IT Business Information Security Lead

IT Business Information Security Lead

Department: Information Technology

Location: Pittsburgh, PA

IT Business Information Security Lead

Job Summary:

The Business Information Security Leader (BISL) liaises with our business units and serves as the primary point of contact between Information Security and our business units. The BISL assists in enabling business strategies, while balancing the security risk and ensuring security is aligned with business strategies. Interacts with all levels of leadership in the firm to accelerate solutions through better communication and alignment. The key to success is the ability to influence senior business leaders about the need to embrace security initiatives.

Essential Duties and Responsibilities:

• Articulates the security perspective to the business and helps them understand the potential impact and possible controls in business terms.

• Communicates business knowledge and requirements to the Information Security organization thus ensuring security is aligned with business strategy and need.

• Counsels business units in understanding regulatory information security compliance requirements and helps ensure compliance.

• Represents the business unit in development of policies and standards.

• Act as primary point of contact for all IT internal audits, participates in scoping, deliverable requests and collaborates with senior leadership to clear audit reports and ensure action plans are complete and effective.

• Ensures IT owners are held accountable for their controls and understand responsibilities as to risk mitigation and remediation as well as compliance to security policy and standards to reduce liabilities.

• Understands and reports on the overall information security risk posture of the business unit, and provides an enterprise view of vulnerabilities and associated risks to both the business and information security.

• Focuses on process improvement to manage risk, proactively prevent problems and identify opportunities for efficiencies and automation.

• Investigates security incidents for the business and works with Information Security teams to recommend/implement appropriate corrective actions.

• Understands, tests and implements security plans, products, strategies and control techniques.

• May lead or participate in security related projects and strategy.

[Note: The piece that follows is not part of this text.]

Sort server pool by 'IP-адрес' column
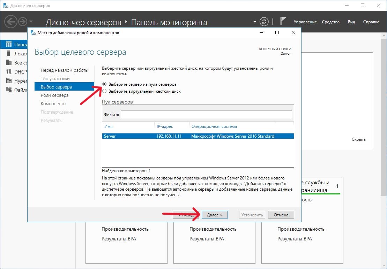click(x=165, y=126)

• Performs other duties and responsibilities as assigned.

Qualifications

Education/Previous Experience:

• TYPICALLY requires a Bachelor's degree; 3-5 years of relevant experience. May have one or more technical or business-related certifications.• Minimum of a Bachelor's degree in Computer Science, MIS or related degree and three (3) years of relevant experience in auditing or risk assessing or combination of education, training and experience.

Highly preferred:

• Bachelor's degree in Computer Science, MIS or related degree and seven (7) years of relevant experience in Information Security, risk management and audit or an equivalent combination of education, training and experience.

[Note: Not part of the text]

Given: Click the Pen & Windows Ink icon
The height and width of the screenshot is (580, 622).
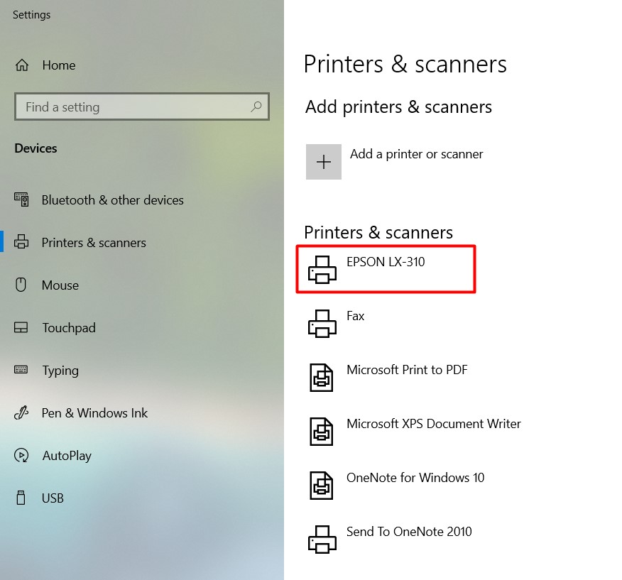Looking at the screenshot, I should (x=21, y=412).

• Financial services experience highly preferred.

• Knowledge/Experience in the following:

• Information Security programs including, but not limited to, audit reviews, risk assessment, awareness and training, identity and access management, data protections, secure SDLC, incident management, vulnerability assessment, penetration testing, third-party assessment, secure configurations and patch management.

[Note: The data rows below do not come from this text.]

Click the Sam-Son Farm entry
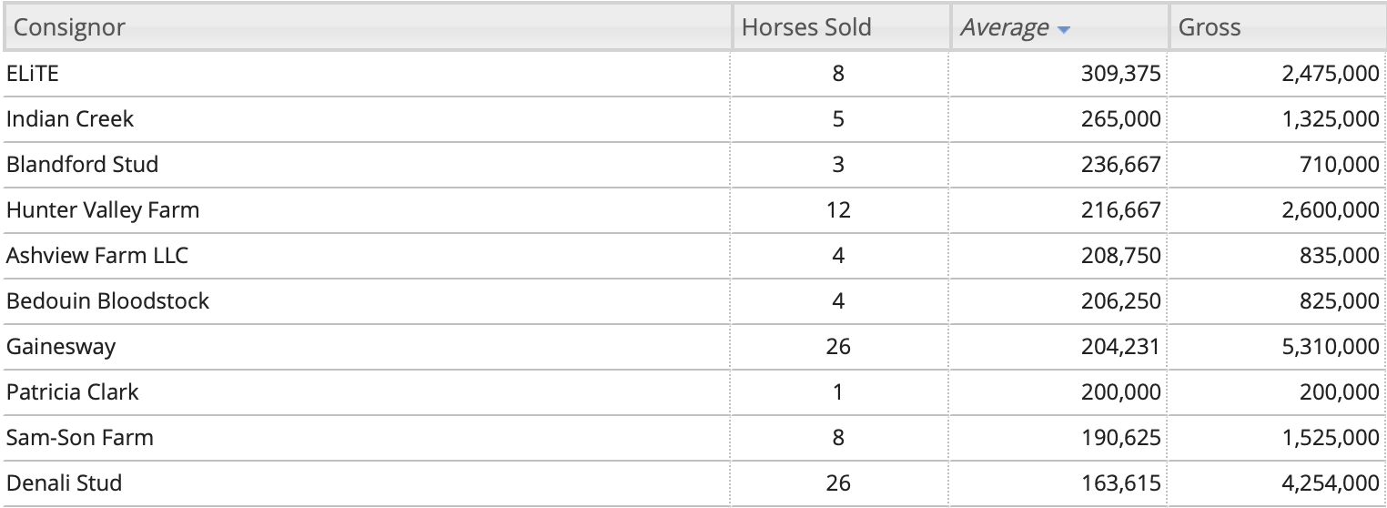Viewport: 1387px width, 508px height. coord(80,438)
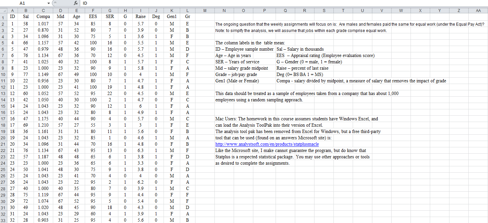Click cell I1 labeled Raise

point(141,16)
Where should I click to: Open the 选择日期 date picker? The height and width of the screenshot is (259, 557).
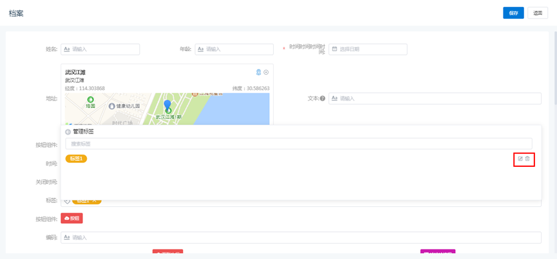[368, 49]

• Advanced knowledge of infrastructure and logical security technology with experience working with ITIL, ISO 17799 and/ or CoBit processes and procedures.

• Translating business drivers and priorities into security design.

• Knowledge of government and other regulations related to Information Security (e.g., GLBA, SOXA 404, FFIEC, PCI, Privacy, HIPAA, etc.).

• Technical skills and proficiency in a wide array of platforms and systems (e.g., Windows, UNIX, SQL, Tandem).

Licenses/Certifications:

• Security and control certifications highly preferred (CISSP, CISM, CISA, CRISC).

APPLY NOW

TriState Capital Bank provides equal employment opportunity and advance in employment to qualified persons regardless of race, color, sex, religion, national origin, age, sexual orientation, gender identity, disability, veteran status, or other categories protected by law.

TriState Capital Bank is an Equal Opportunity Employer.